In a council report to be presented to its resources and governance scrutiny committee later today, the authority says the cost of the Factory project has risen from £111.65m to £130.62m.
It said the original budget had been set in 2015 but blamed today’s 17% hike on construction inflation which had been running at approximately 3% a year since then.
It added: “There is a degree of uncertainty in the construction market arising out of Brexit, this has caused risks in particular packages where components are bought from Europe (Facades, MEP) and the aim for these particular works packages is buy now and eliminate further uncertainty.
“In contrast, the speciality stage engineering and theatre packages are being tendered later to avoid sub-contractors adding Brexit related premiums at this stage. The increase in inflation has added £5.5m to the construction costs of the project.”
The report confirmed the detailed design was due to complete in the next two months, with the remaining works packages set to be progressively put to market between now and next September.
The report said a review of the project had looked at reducing the size of the building as a way to achieve the previous budget but it concluded that such a move would have “further delayed the opening date” – originally 2019 and now 2021 – and would have “fundamentally undermined and devalued the integrity and concept” of the scheme.
The report also confirmed that the management contract with Laing O’Rourke had been executed, marking the end of the pre-construction phase and the commencement of the main works.
The city council’s executive will discuss the increased project costs next week, and any recommendation to increase the capital budget would go before a full council meeting at the end of the month.

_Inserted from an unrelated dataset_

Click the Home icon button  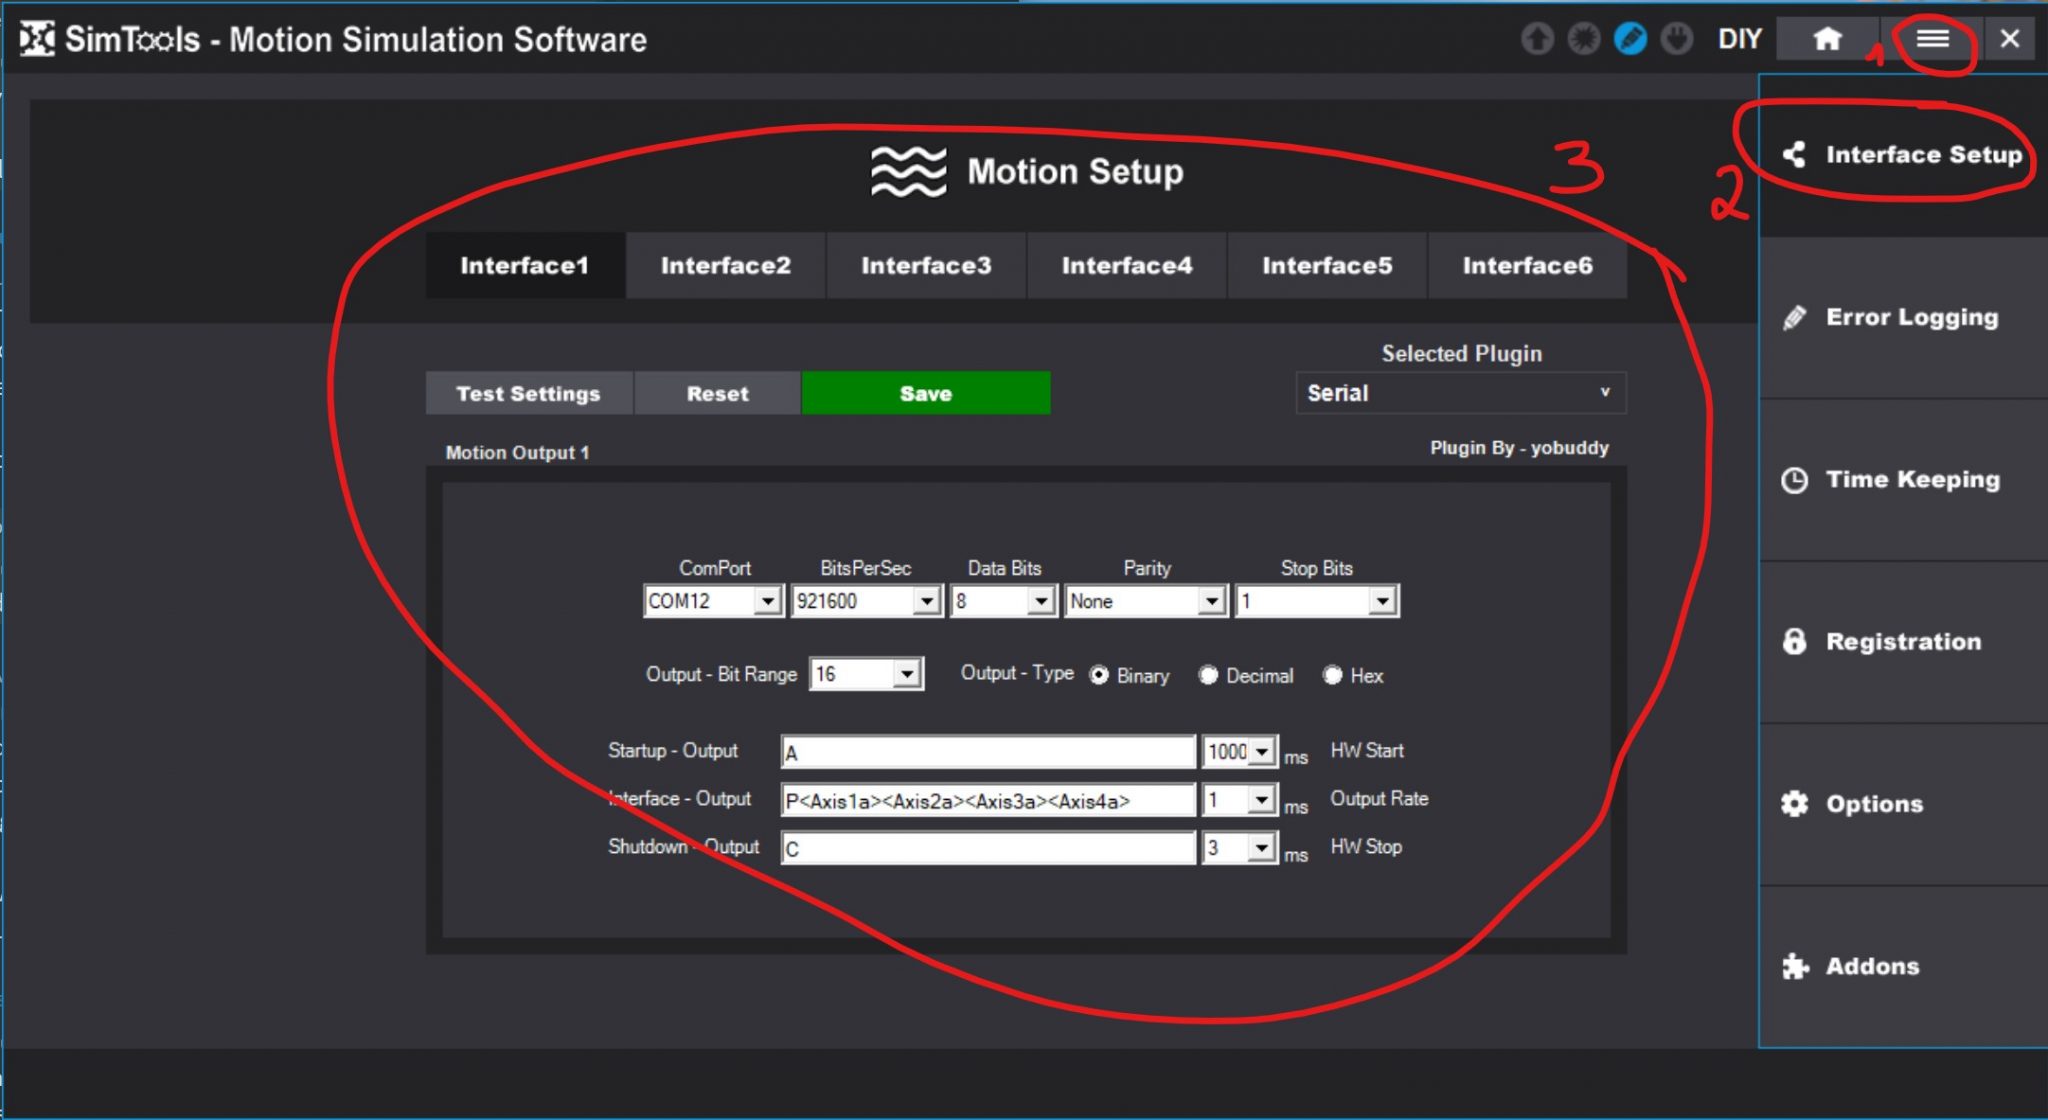pyautogui.click(x=1827, y=39)
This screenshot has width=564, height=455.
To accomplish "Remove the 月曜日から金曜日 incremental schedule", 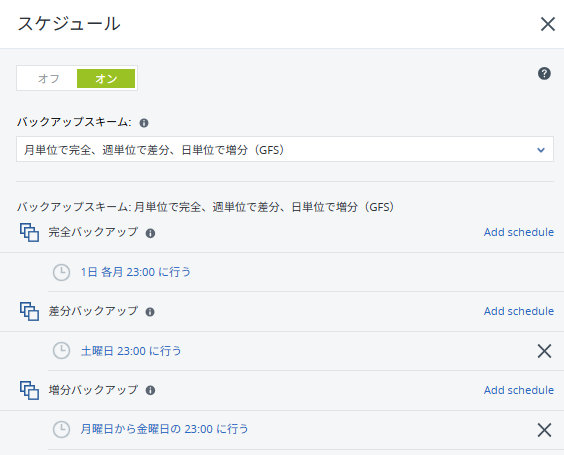I will pyautogui.click(x=544, y=430).

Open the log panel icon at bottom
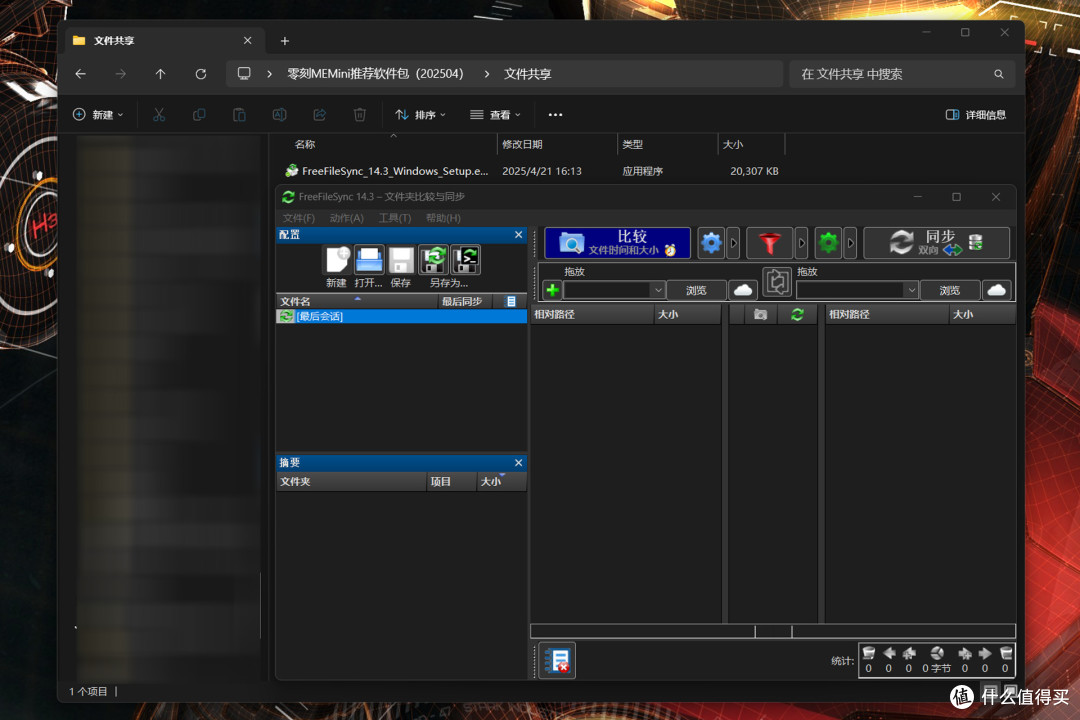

Original proposals from project architect Rem Koolhaas’ practice, OMA, included a 2,300 standing-capacity theatre and a separate 5,000-capacity warehouse space for “immersive” events on part of the former Granada TV studios site.
Although the scheme cleared planning in January last year, a revised design for the venue, named in honour of the city’s legendary Factory Records label – home to Joy Division/New Order, Happy Mondays and others, was subsequently approved with reduced theatre capacity.
OMA beat a high-profile shortlist including Zaha Hadid and Rafael Vinoly to win the project in 2015.